Roots and Shoots Awards Celebrate Young Activists

Ahead of today’s student climate strikes, we joined Dr. Jane Goodall at London’s Barbican for Jane Goodall’s Roots and Shoots Awards to celebrate the achievements of young people campaigning, raising money, and making positive changes to help people, animals and the environment.

Dr. Jane Goodall’s Roots & Shoots programme is a powerful, youth-driven network that connects tens of thousands of young people that have a common desire to help make the world a better place. Operating in almost 100 countries around the world, charitable organisation Roots & Shoots is about making positive change happen – for communities, animals, and the environment, enabling young people to come together and share ideas and implement community projects.

The annual Awards are a celebration of the achievements of the Roots & Shoots groups who’ve campaigned, researched, raised money, made positive changes, raised awareness and worked as teams and individuals to help people, animals and the environment.

“Every year at the annual Roots & Shoots Awards in the UK I feel so much hope and receive so much inspiration,” said Dr. Jane Goodall, who presented the awards and delivered a powerful and inspiring speech.  “Today students from 11 locations selected from the 2,000 groups who are part of our global Roots & Shoots programme shared their amazing projects.”

“It was great that Livia Firth could be with us to judge the ‘Trashion Show’,” she added, referring to St Christopher’s C of E School’s upcycled fashion show, for which Livia was a judge. Students modelled the looks they had designed and made from only recycled/re-used materials and components, all of which were inspired by the issues derived from unrecyclable waste and the damage of our environment.

“Roots & Shoots is an outstanding example of how important it is to start galvanising children from a very early stage and inspire them to be our leaders of tomorrow,” says Livia. 

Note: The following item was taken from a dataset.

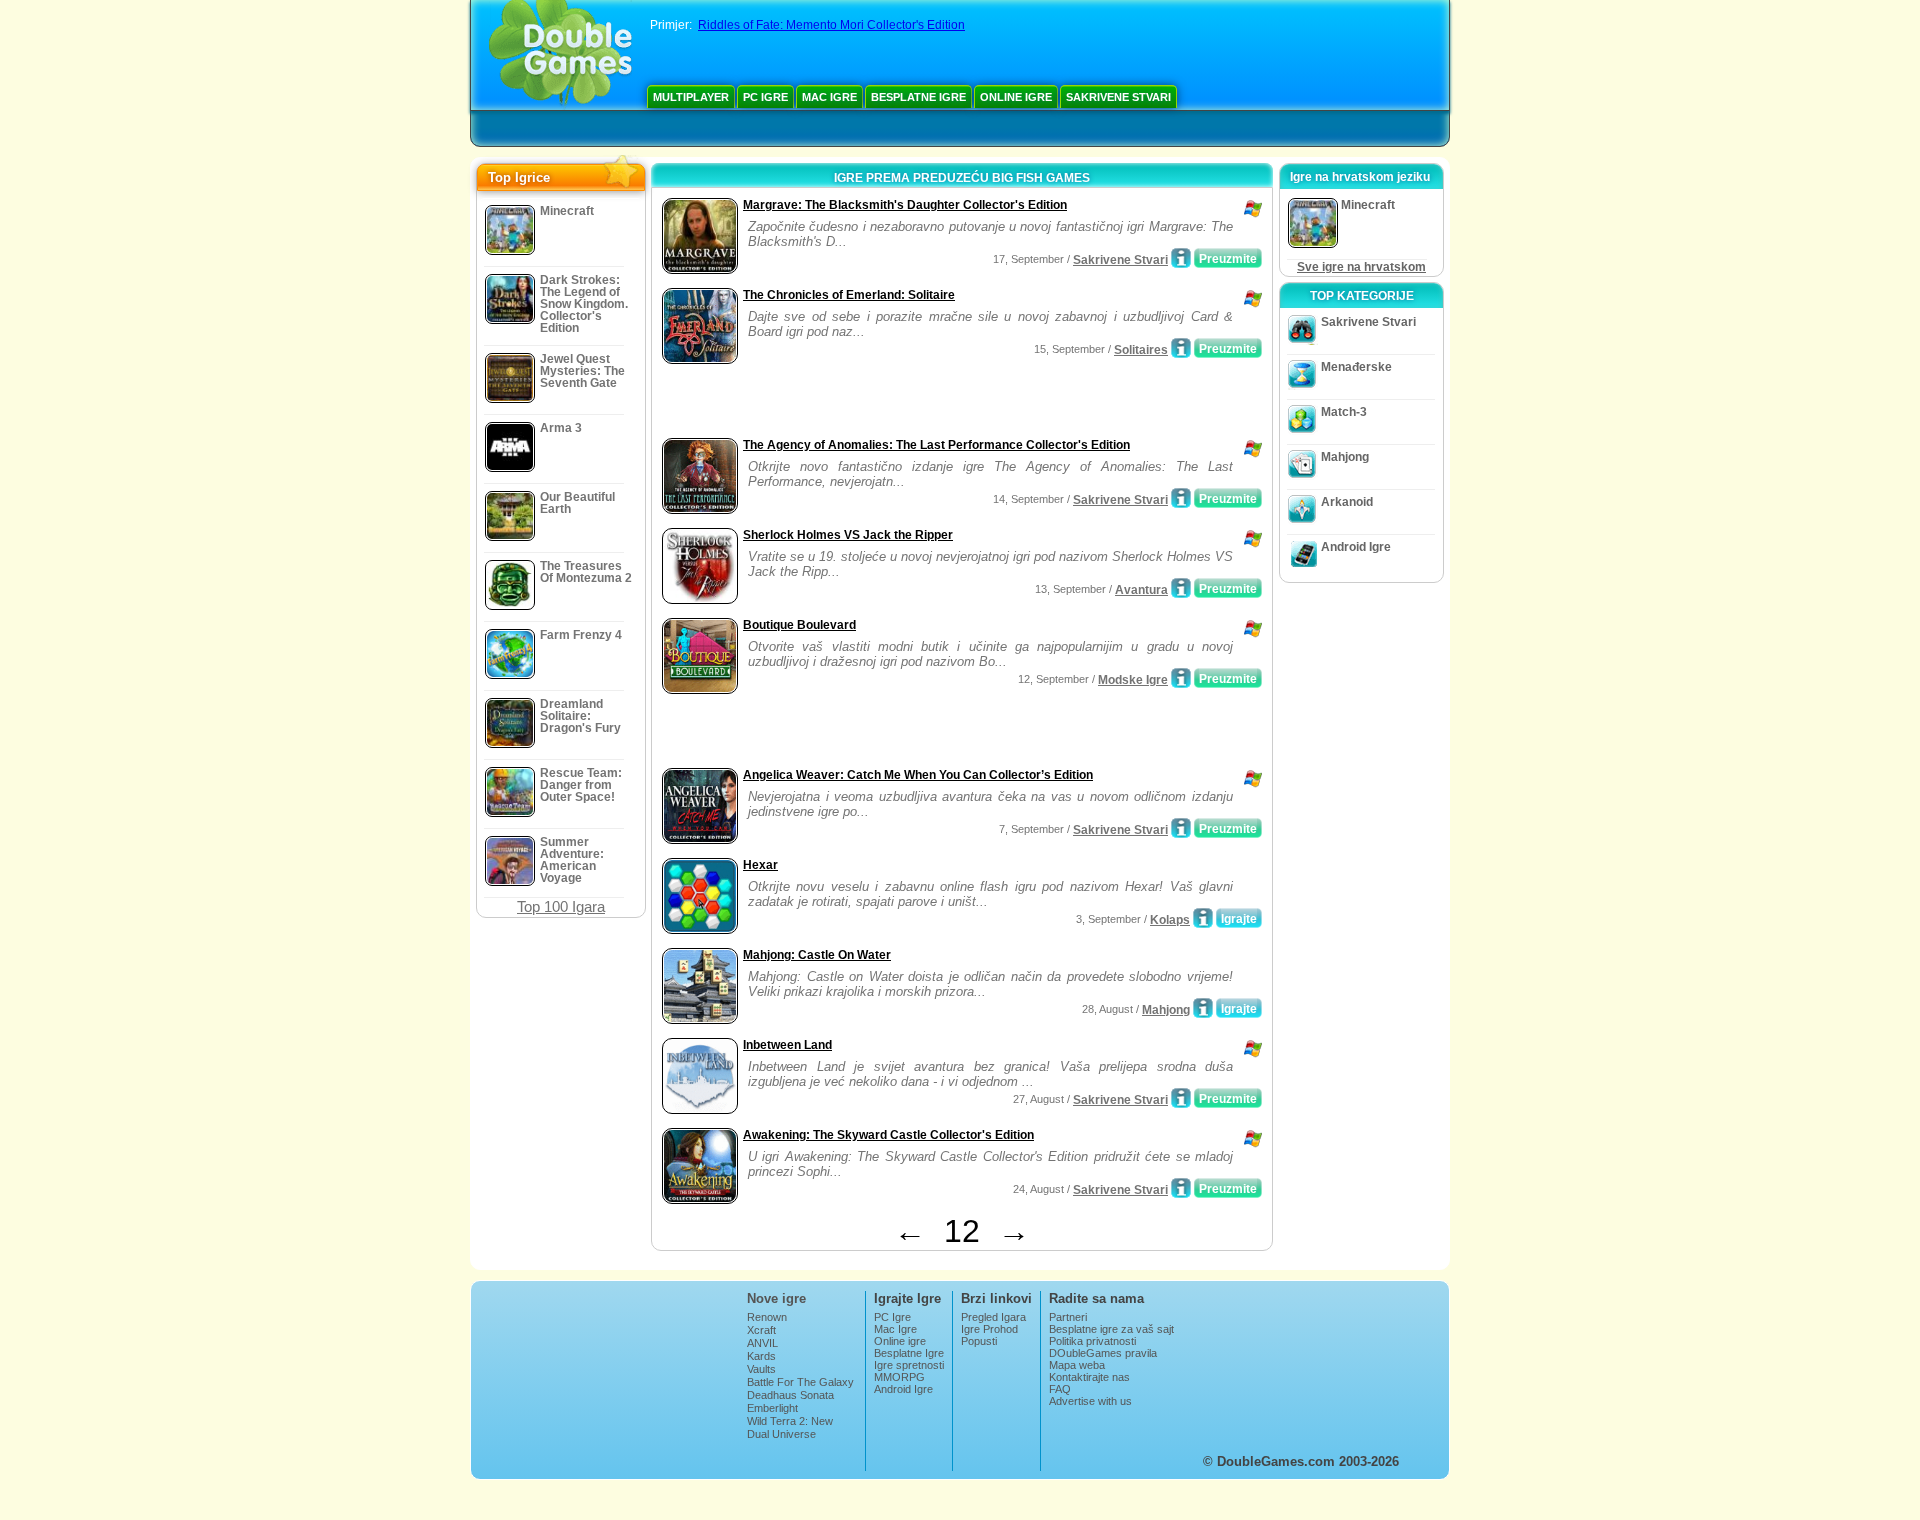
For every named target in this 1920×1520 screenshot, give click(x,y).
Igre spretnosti (909, 1365)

Dr. Jane said that young people of Roots & Shoots give her the greatest hopes for the future.  “People say to me, ‘Jane, do you really have hopes for the future?’”, Dr Jane said in her speech during the event.  “Because I’ve seen forests across Africa and Asia and Latin America destroyed; I’ve seen populations grow and move further and further into the natural world; I’ve seen the terrible pollution of air, water and land;  I’ve seen the oceans covered in plastic; and I’ve seen so many animal species either gone forever, or very very endangered today. And so people say, ‘well do you really have hope?’ And I think all those people who say ‘do you really have hope’, if they’d been here today, if they’d had a chance to speak to the young people of Roots & Shoots, they would understand exactly why I have hope for the future.”

“What’s most important is that we start thinking about the fact that every single day we live, every one of us, we make some impact on the planet,” she said. “And we get a choice about what sort of impact we make – what did we buy, where did it come from, how was it made, did it harm the environment, did it result in cruelty to animals on some of the intensive animal farms, is that why its cheap? Is this clothing cheap because of child slave labour or sweatshops? If we start making ethical decisions, our own little ethical decisions might not seem very important, but when there are millions and then billions of people thinking about the effect of their daily life on future generations then we can have real hope about the kind of world we’re going to move into, for you young people to grow up into.

“A lot of young children are changing the way their parents behave, I meet it again and again. We’ve all got to get involved in whatever way we can. Nature is amazingly resilient. We can destroy a place and with time then nature will reclaim it and it will once again become beautiful. Which is so lucky because we have destroyed so much beauty.”